**WORK ITEM**: Output the data below only from the line containing "This screenshot has width=1242, height=699." up to and including the line containing "How do I perform: Select", exact and with the pictures left out.

————

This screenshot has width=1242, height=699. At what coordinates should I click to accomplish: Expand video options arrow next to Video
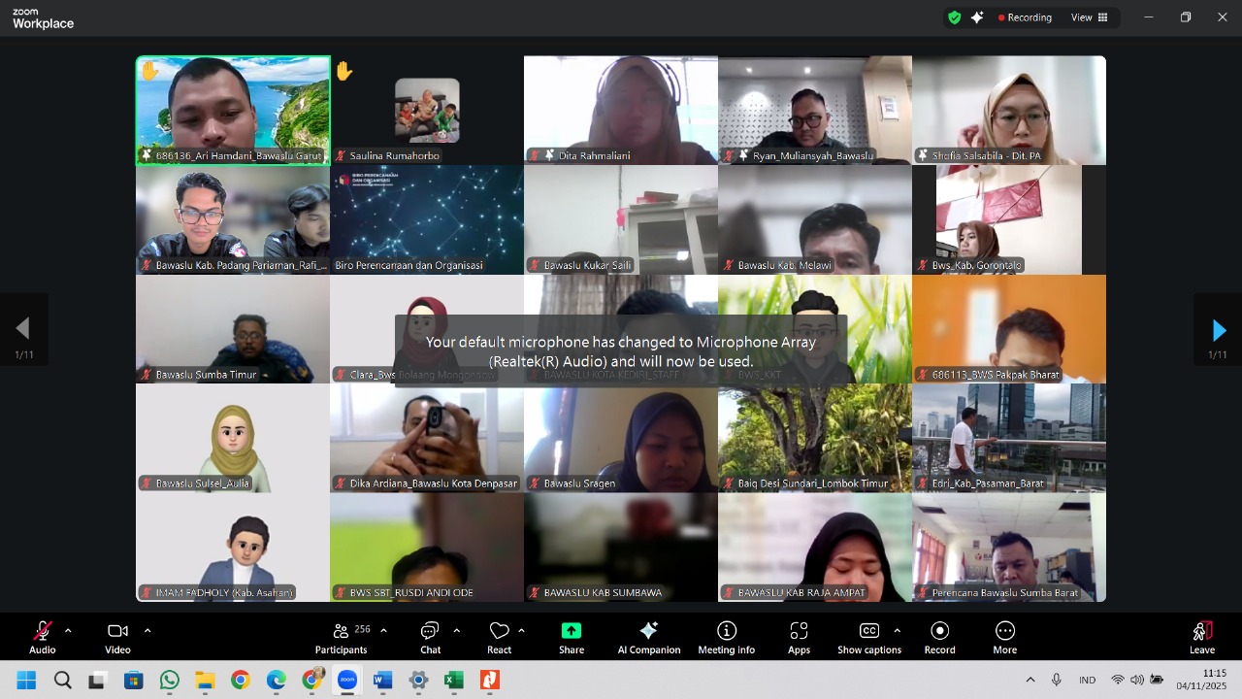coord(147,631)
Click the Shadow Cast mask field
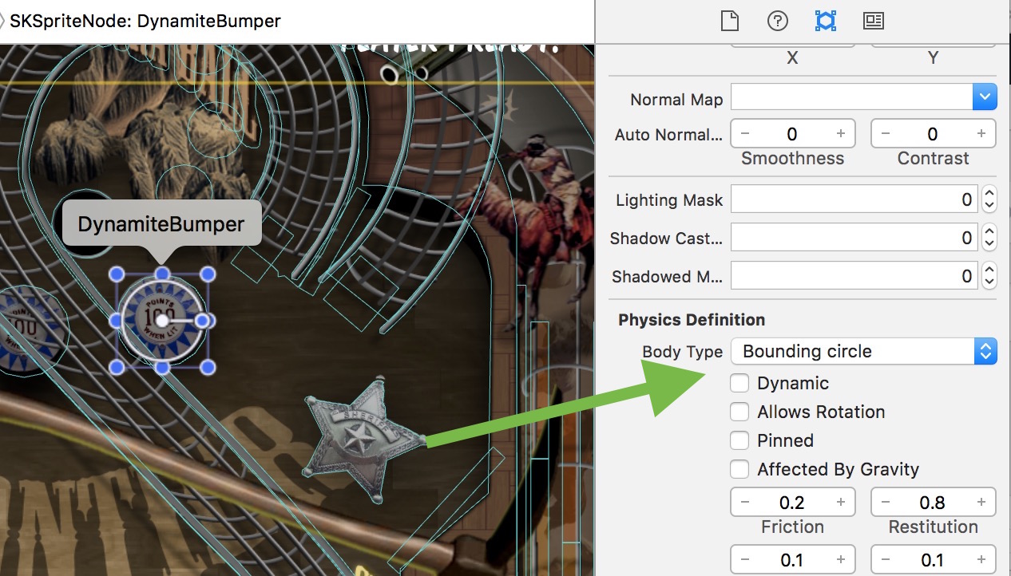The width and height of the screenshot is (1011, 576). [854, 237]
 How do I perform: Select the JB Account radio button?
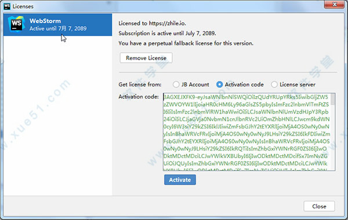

————

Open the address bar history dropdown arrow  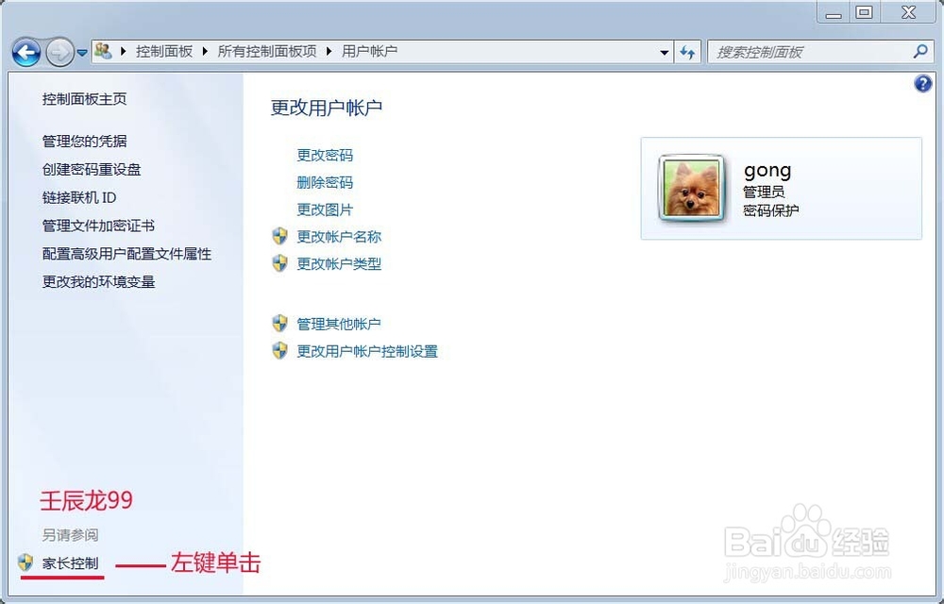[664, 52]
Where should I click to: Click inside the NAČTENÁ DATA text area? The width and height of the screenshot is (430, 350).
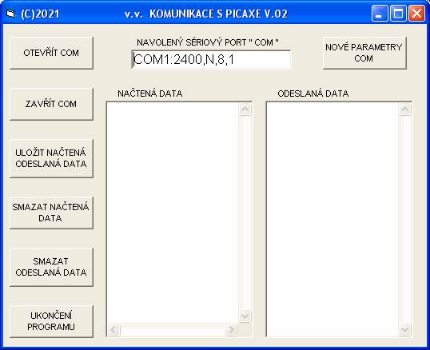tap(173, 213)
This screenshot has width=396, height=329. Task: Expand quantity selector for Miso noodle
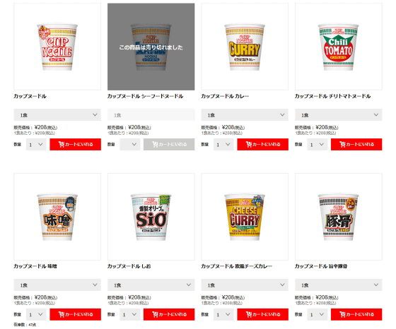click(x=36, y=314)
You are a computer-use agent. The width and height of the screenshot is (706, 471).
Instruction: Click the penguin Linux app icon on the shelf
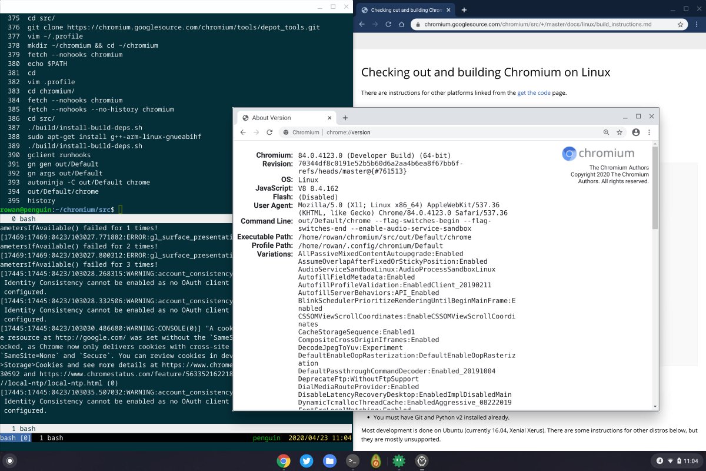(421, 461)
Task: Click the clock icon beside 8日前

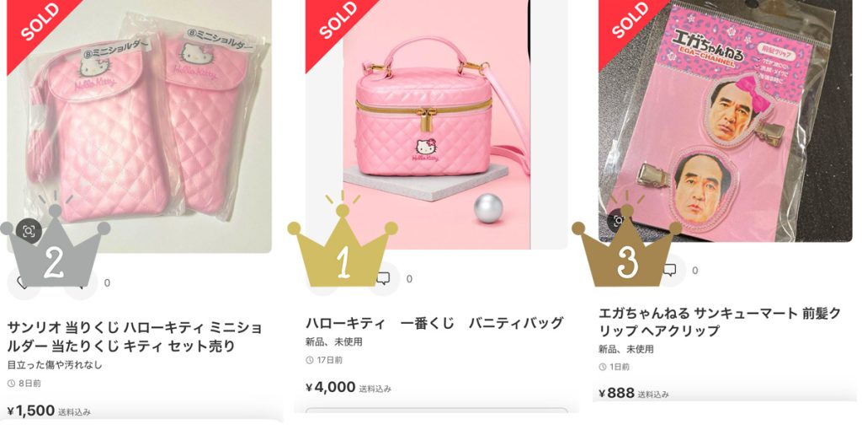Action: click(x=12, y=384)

————

**WORKED SOLUTION**:
This screenshot has width=1242, height=699. At what coordinates should I click to accomplish: Expand video options arrow next to Video
coord(147,631)
Click the Shadow Cast mask field
The width and height of the screenshot is (1011, 576). [854, 237]
 How do I perform: Select the JB Account radio button?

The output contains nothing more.